That Guston was not out for provocation is clear from his own statements. As early as 1960 the public should have been alerted when he spoke of the 'impurity' of painting during a public discussion (in which Ad Reinhardt, Jack Tworkow and Robert Motherwell also participated), at the same time stressing its representational function: "There is something ridiculous and miserly in the myth we inherit from abstract art: That painting is autonomous, pure and for itself - therefore we habitually analyze its ingredients and define its limits. But painting is 'impure'. It is the adjustment of 'impurities' which forces its continuity. We are image-makers and image-ridden. There are no "wiggly or straight lines" or any other elements. You work until they vanish. The picture isn't finished if they are seen.

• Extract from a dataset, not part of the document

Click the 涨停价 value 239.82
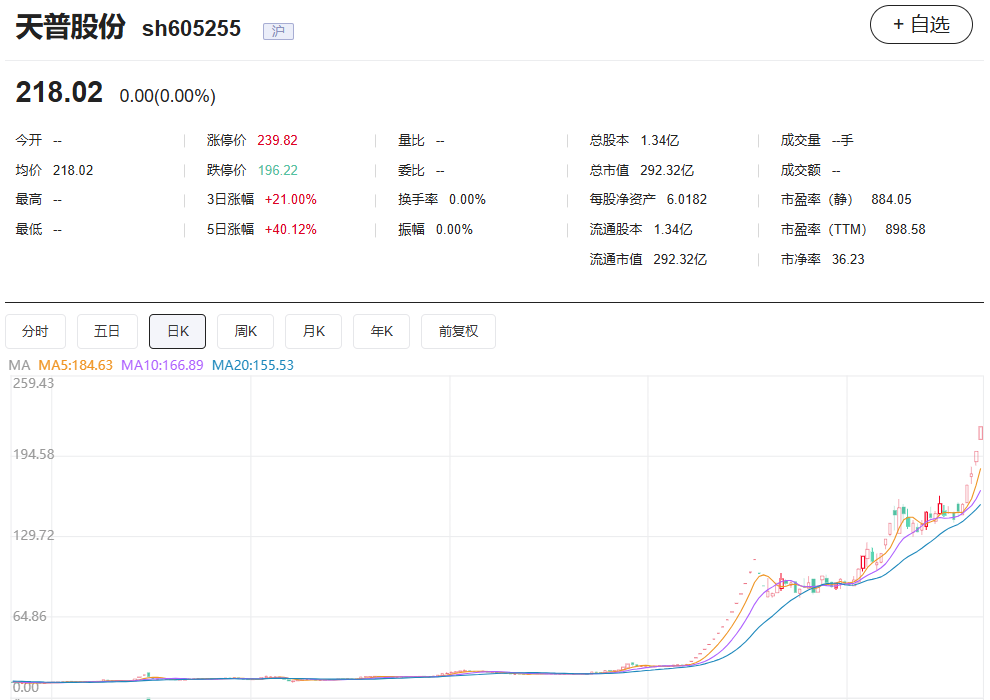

"This was not only directed against Ad Reinhardt, whose manifesto Twelve Rules for a New Academy, published in 1957, was an obsessive avowal of purified painting, it also, above all, applied to Guston's art itself, which could be read at the time solely as color-form events. In truth, Guston, as Robert Storr shows, only produced art that was completely non-representational between 1951 and 1954: "By the mid-1950s Guston had abandoned the practice of giving his paintings numerical or generic names, and his new titles reflected the growing 'thingness' of his images, suggesting a wide variety of specific subjects, moods, and art historical references.' On the other hand, the evolutionary logic inherent in his abstract works demonstrates how the new figurativeness came about almost of necessity.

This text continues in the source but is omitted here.